What you are asked to do: With the pictures removed, reproduce exactly the lines from the one that contains "How do I perform: Select the Lasso tool?" through the last line of the entries below.

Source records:

********************

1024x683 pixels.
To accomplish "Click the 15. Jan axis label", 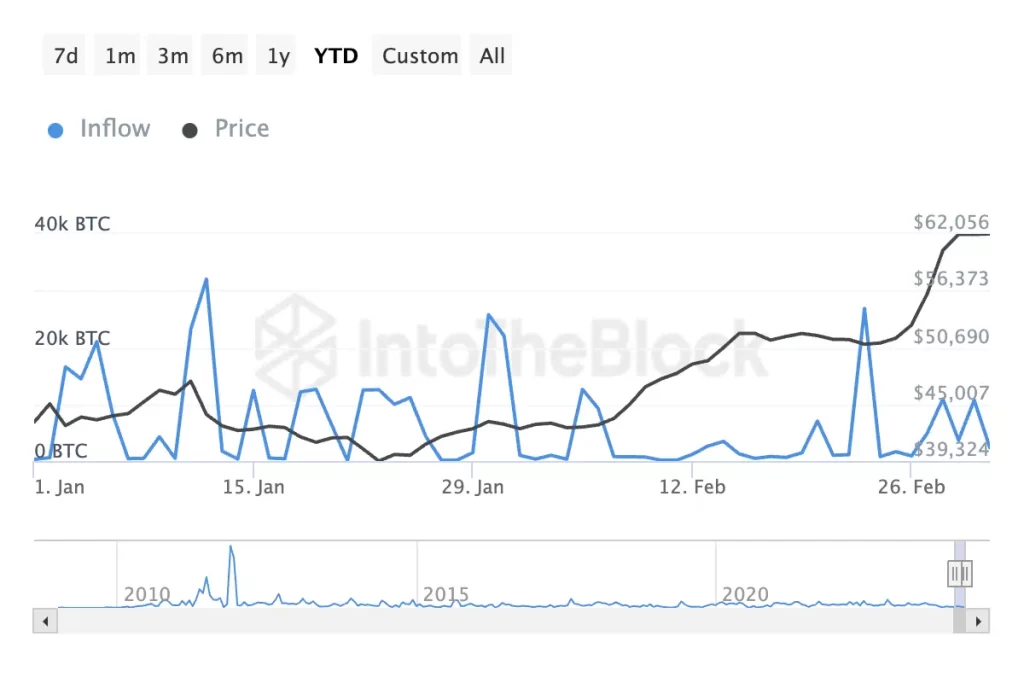I will [255, 487].
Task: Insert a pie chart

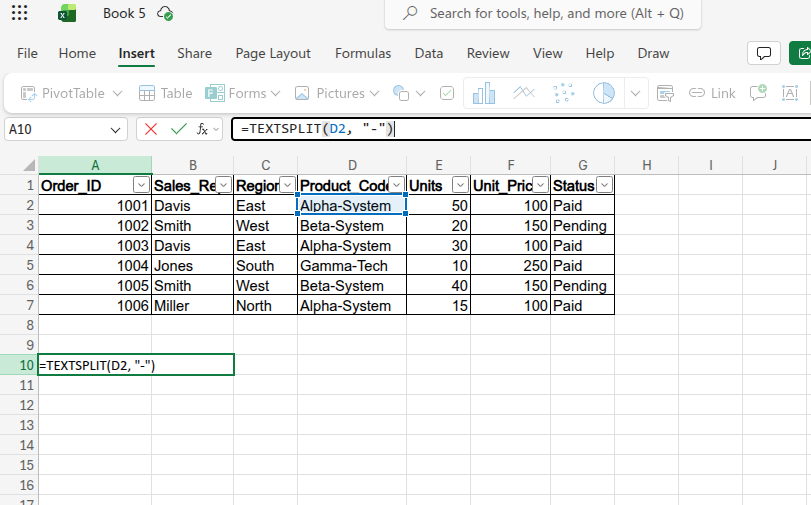Action: click(x=603, y=93)
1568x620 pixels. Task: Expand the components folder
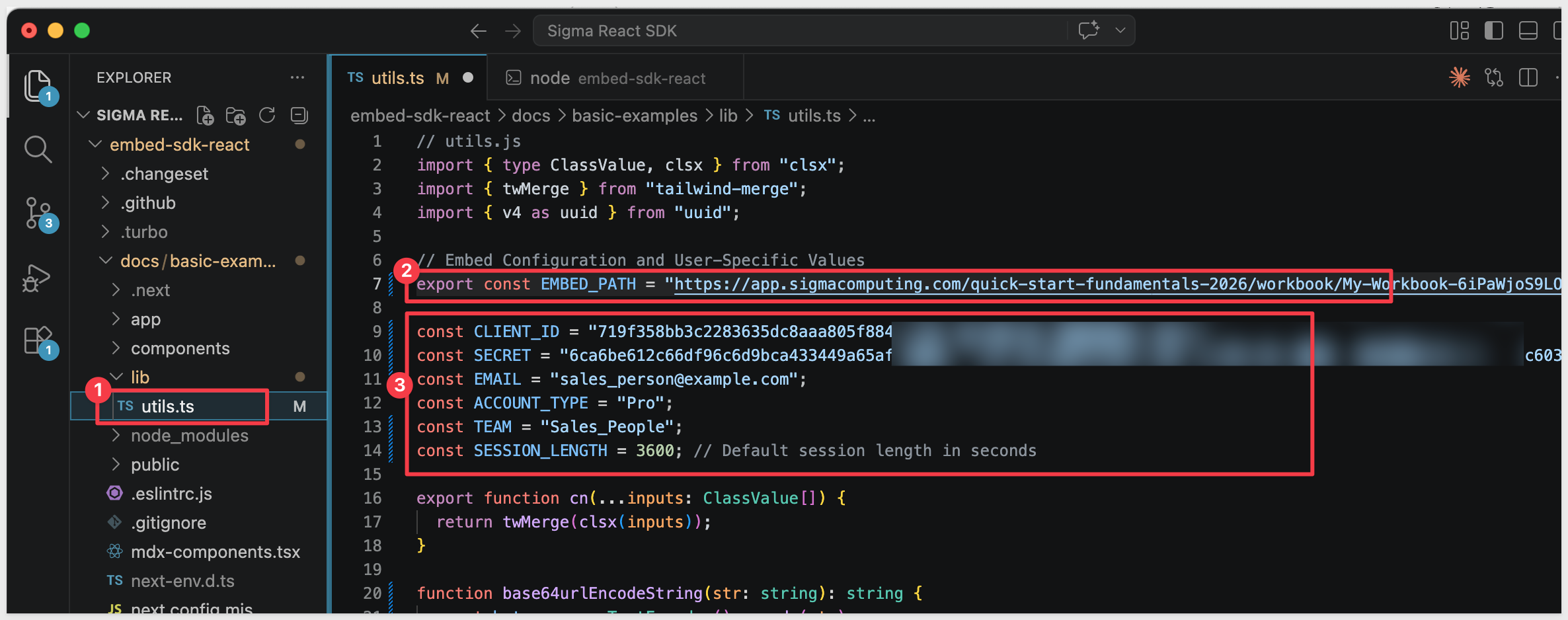pos(180,348)
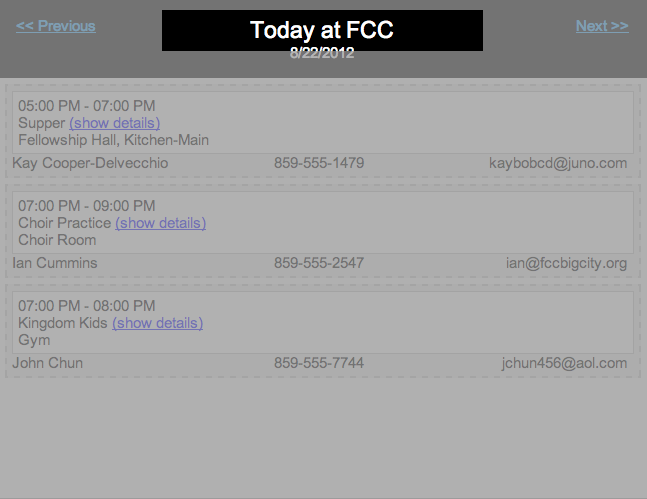This screenshot has width=647, height=499.
Task: Click the email kaybobcd@juno.com
Action: (558, 163)
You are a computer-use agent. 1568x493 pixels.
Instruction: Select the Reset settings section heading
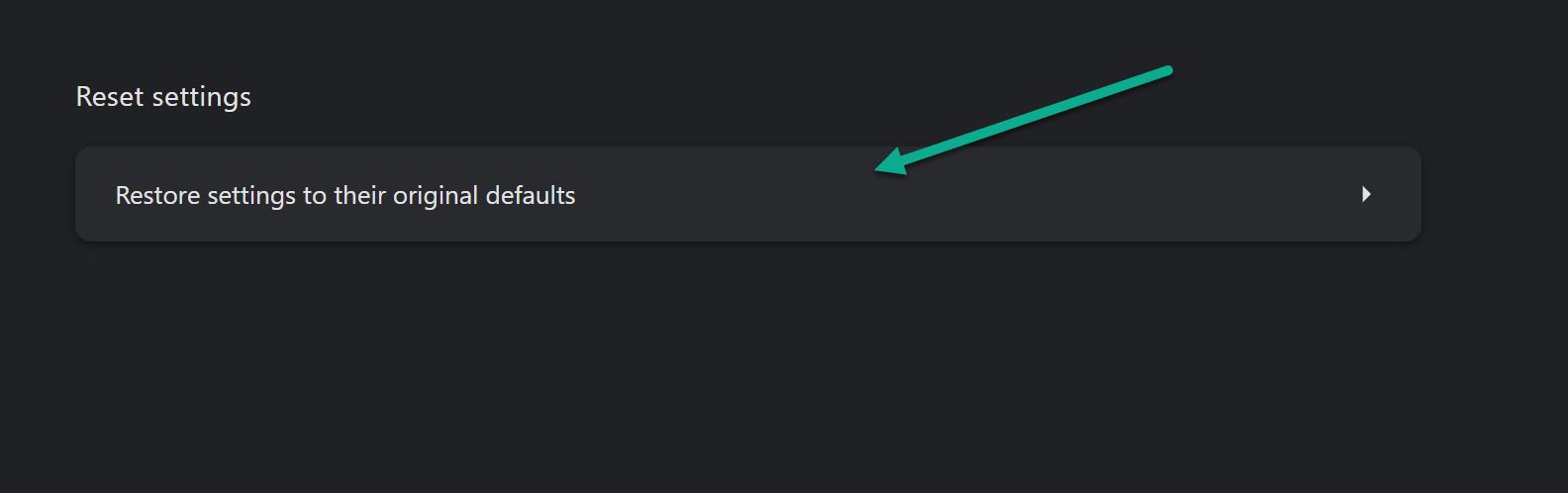pyautogui.click(x=163, y=97)
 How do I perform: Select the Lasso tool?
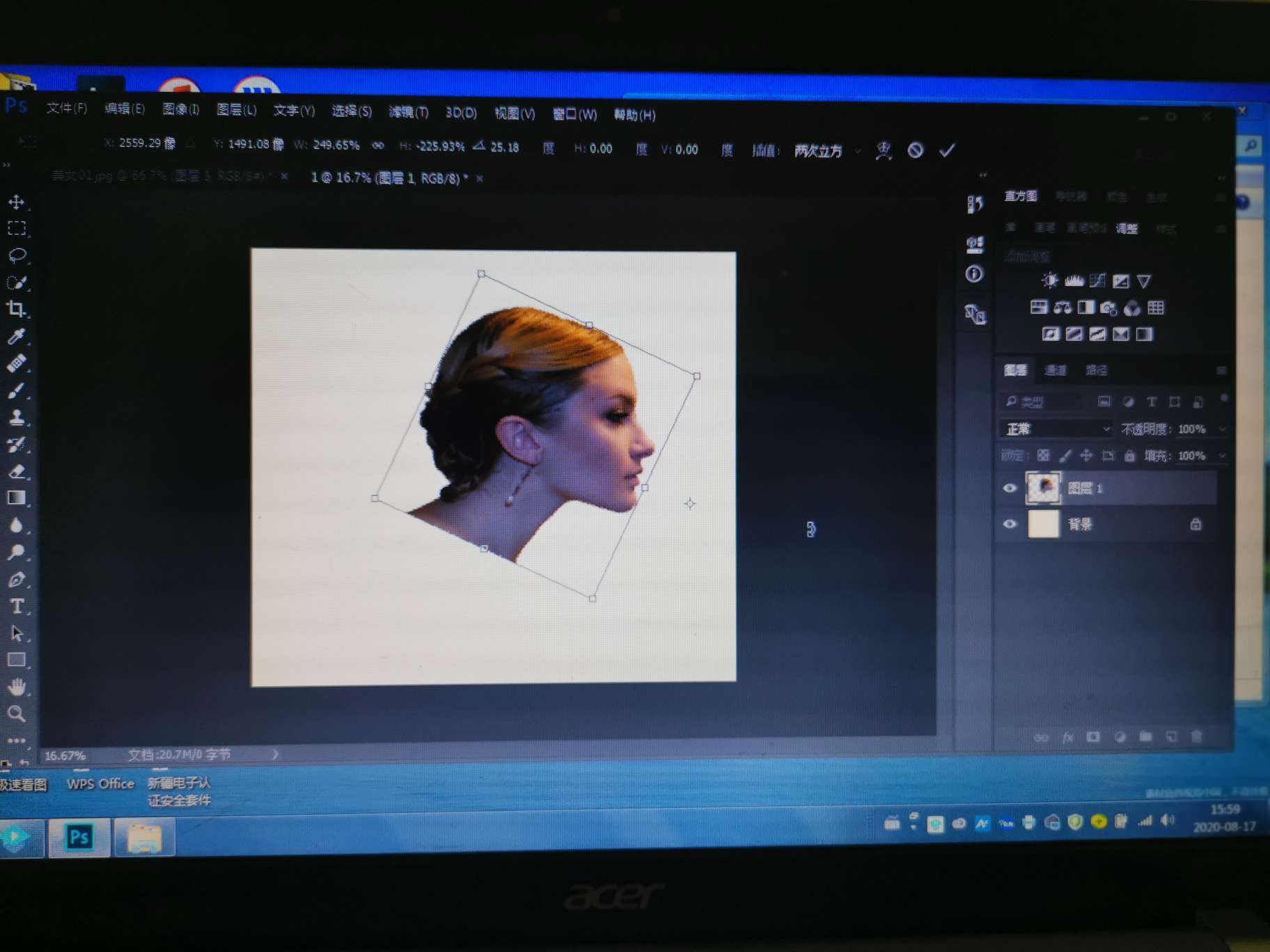17,255
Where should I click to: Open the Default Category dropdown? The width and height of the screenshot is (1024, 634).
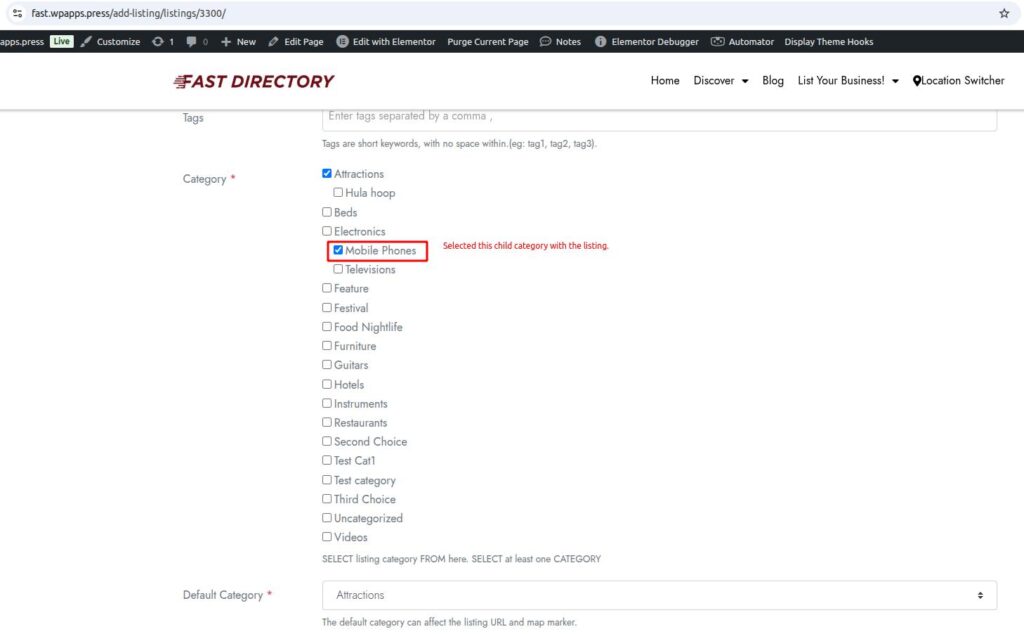click(x=659, y=595)
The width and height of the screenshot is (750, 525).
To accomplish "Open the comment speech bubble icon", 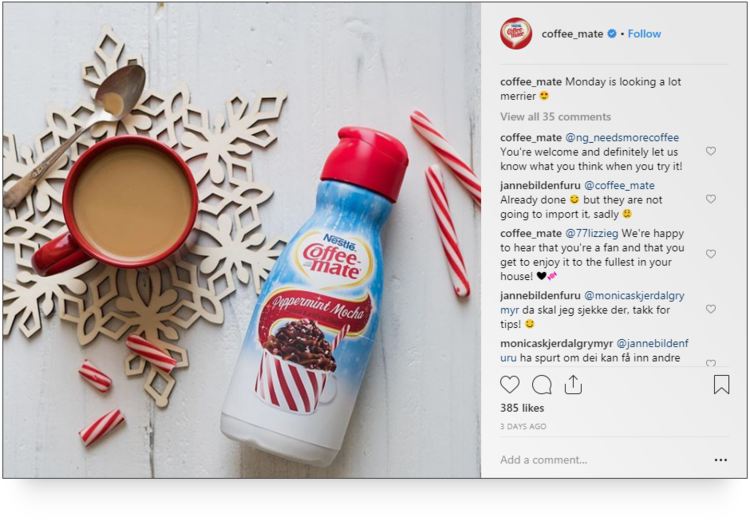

********************

Response:
 How do I perform: Select the Lasso tool?
17,255
Where should I click to: Open the Default Category dropdown? The width and height of the screenshot is (1024, 634).
click(x=659, y=595)
The width and height of the screenshot is (750, 525).
To accomplish "Open the comment speech bubble icon", 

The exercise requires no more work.